IUS released a separate application, EasyWriter II. Completely rewritten by Basic Software Group, IUS described it as a more "professional" word processor. The company emphasized that II—developed with C instead of Forth—"is not an updated version of the original IBM selection or its upgrade".

==Reception==
BYTE in 1981 reviewed EasyWriter and EasyWriter Professional for the Apple II, stating that "editing is a pleasure with either version", and approving of their features, user interface, and documentation. In an early review of the IBM PC, however, the magazine in 1982 stated that EasyWriter for it or the Apple II "didn't seem to be of the same caliber as, say, VisiCalc or the Peachtree business packages", citing the lack of ease of use and slow scrolling as flaws, and advised those who planned to use the IBM PC primarily for word processing to buy another computer until alternative software became available. Andrew Fluegelman wrote in PC Magazine that year that although EasyWriter 1.0 appeared to be an easy-to-use word processor for casual users, it "contains a few very annoying inconveniences and some very serious traps". He cited several bugs, slow performance, and user-interface issues, and later called it "pretty much a lemon". Fluegelman said in 1985 that the review had become notorious, as he was a novice computer user and "no one knew who I was, I didn't know anybody, I just took this program and I said 'This is terrible'", but "it deserved panning".

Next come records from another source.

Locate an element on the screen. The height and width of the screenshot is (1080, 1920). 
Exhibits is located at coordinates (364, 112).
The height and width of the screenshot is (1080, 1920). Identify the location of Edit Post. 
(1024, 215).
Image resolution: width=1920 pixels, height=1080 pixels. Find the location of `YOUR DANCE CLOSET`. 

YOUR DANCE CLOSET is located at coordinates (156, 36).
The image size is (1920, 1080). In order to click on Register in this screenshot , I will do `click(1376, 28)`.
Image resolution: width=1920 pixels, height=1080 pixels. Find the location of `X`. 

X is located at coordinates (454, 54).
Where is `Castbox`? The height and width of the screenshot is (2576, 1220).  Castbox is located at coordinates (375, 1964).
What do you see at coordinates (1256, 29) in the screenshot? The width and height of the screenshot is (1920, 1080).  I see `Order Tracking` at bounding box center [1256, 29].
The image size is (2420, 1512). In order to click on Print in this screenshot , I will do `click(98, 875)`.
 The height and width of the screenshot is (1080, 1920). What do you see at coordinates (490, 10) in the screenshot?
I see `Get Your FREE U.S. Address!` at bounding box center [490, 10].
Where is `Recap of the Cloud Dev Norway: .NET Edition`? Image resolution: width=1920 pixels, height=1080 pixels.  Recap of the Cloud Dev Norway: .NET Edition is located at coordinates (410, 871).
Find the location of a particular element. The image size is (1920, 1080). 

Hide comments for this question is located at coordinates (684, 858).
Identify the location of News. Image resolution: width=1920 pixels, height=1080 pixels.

IBM's Don Estridge admitted in 1983 that he "tried to use EasyWriter 1.0 and had the same experience everybody else had". EasyWriter 1.10 resolved most of Fluegelman's complaints. He reported that it "performs smoothly, will handle most any routine writing and printing job, and is easy to learn and operate", and that if IBM had released 1.10 first EasyWriter would likely have become the standard PC word processor.

BYTE criticized EasyWriter II for running as a booter instead of using DOS, requiring specially formatted disks for storage and a utility to convert to DOS-formatted disks, not being compatible with double-sided drives, and using a heavily modal editing interface.